Confessions of a Left-Handed Man: An Artist’s Memoir
“Tawdry as this first love affair with literature may have been, how glad we are that Peter Selgin was tempted into it—and fell head over heels. Without such an addictive beginning, that boy may never have grown up to become a writer of such great substance.”
It’s no wonder Peter Selgin gleaned the title of this book of memoir from that ultimate Renaissance man Michelangelo—he’s something of a Renaissance man himself.
As Mr. Selgin tells it: “On the ceiling of the Sistine Chapel in Rome, in the central panel of the most famous painting by that other Renaissance lefty, God, floating on a cloud of purple silk, bestows life on the first man, Adam, through the fingertip of his right hand. Adam, however, who has been created in God’s image, accepts the gift with his left hand.

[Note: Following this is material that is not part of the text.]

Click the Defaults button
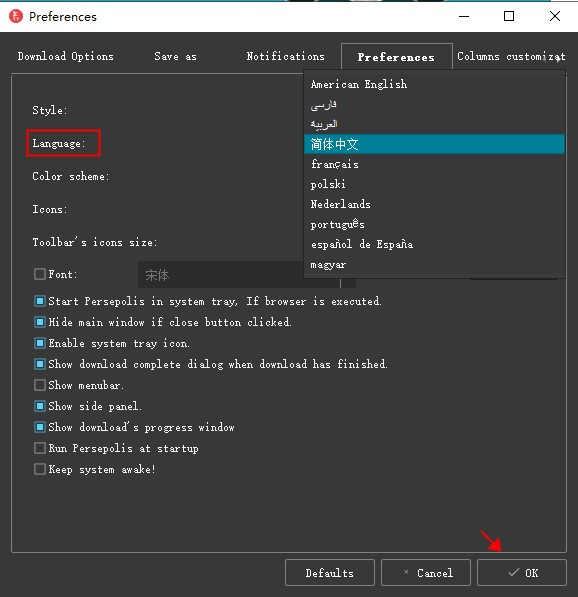 coord(330,573)

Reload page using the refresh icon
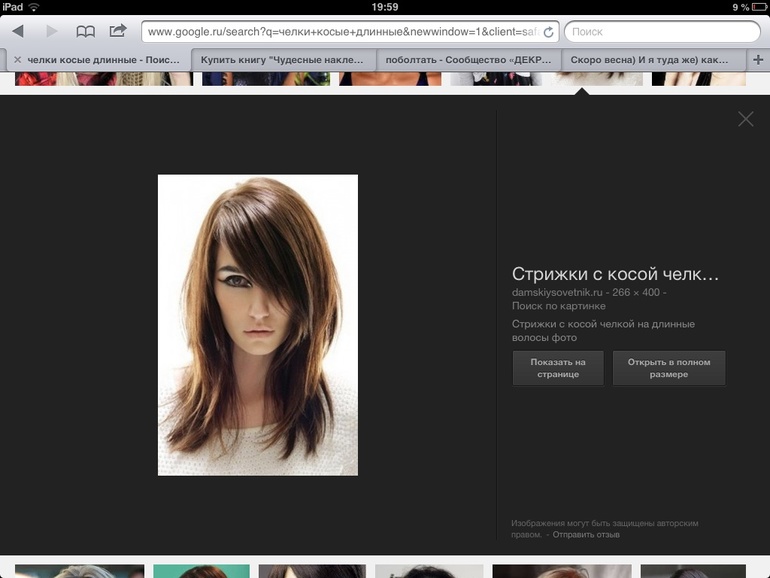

“Michelangelo knew what he was doing. According to the Roman poet Isidorus, a secret blood vessel runs directly from the index finger of the left hand to the human heart—the heart, not the brain. God wished to bypass the intellect and launch his spark straight into the heart of man, who reaches out to lend Him a hand. The left one.”

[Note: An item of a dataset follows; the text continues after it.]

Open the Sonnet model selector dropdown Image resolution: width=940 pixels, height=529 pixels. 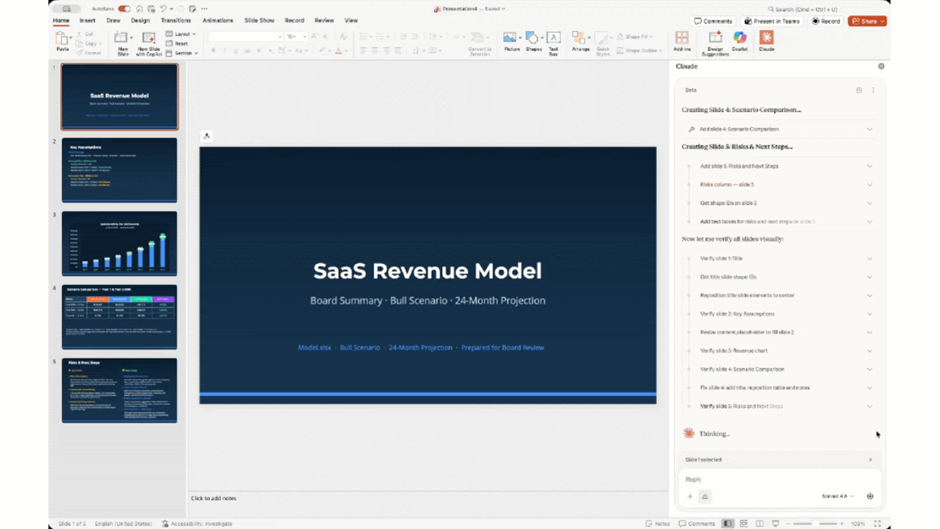(x=837, y=496)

Like Michelangelo, this artist, author, playwright and academic is even an inventor of sorts—as was his own father, who worked full-time as an electronics inventor—“though I invent completely impractical things out of words and paint, and that only work on paper.”
And work they do, seducing, in the case of his writing, with words which vividly evoke the nostalgia of an American childhood, as well as the regular tribulations of life, as they touch, enlighten and often amuse.
Made up of a collection of beautifully wrought autobiographical essays, Confessions of a Left-handed Man reads as seamlessly as if it were designed as a full-length work.
Peter Selgin was an eccentric child—think the TV shows “The Wonder Years” meets “The Big Bang Theory”—but that was perhaps inevitable, given that his Italian immigrant parents were somewhat idiosyncratic themselves. The books in his home were mainly in his father’s favorite languages—French and German—not counting his beautiful but English-challenged mother’s beloved Italian pulp magazines. So when in 1971 Mr. Selgin lost his “literary virginity,” he was instantly and completely smitten.
It was hardly surprising: Nelson Algren’s The Man with the Golden Arm’s racy, heroin-junkie subject matter was heady stuff even for adults in those days, let alone 13-year-old boys:
“To read novels was to run far from home, to hop freight trains and shoot heroin and murder someone’s husband for their life insurance and fall in love with dark angels . . .”
Tawdry as this first love affair with literature may have been, how glad we are that Peter Selgin was tempted into it—and fell head over heels.
Without such an addictive beginning, that boy may never have grown up to become a writer of such great substance.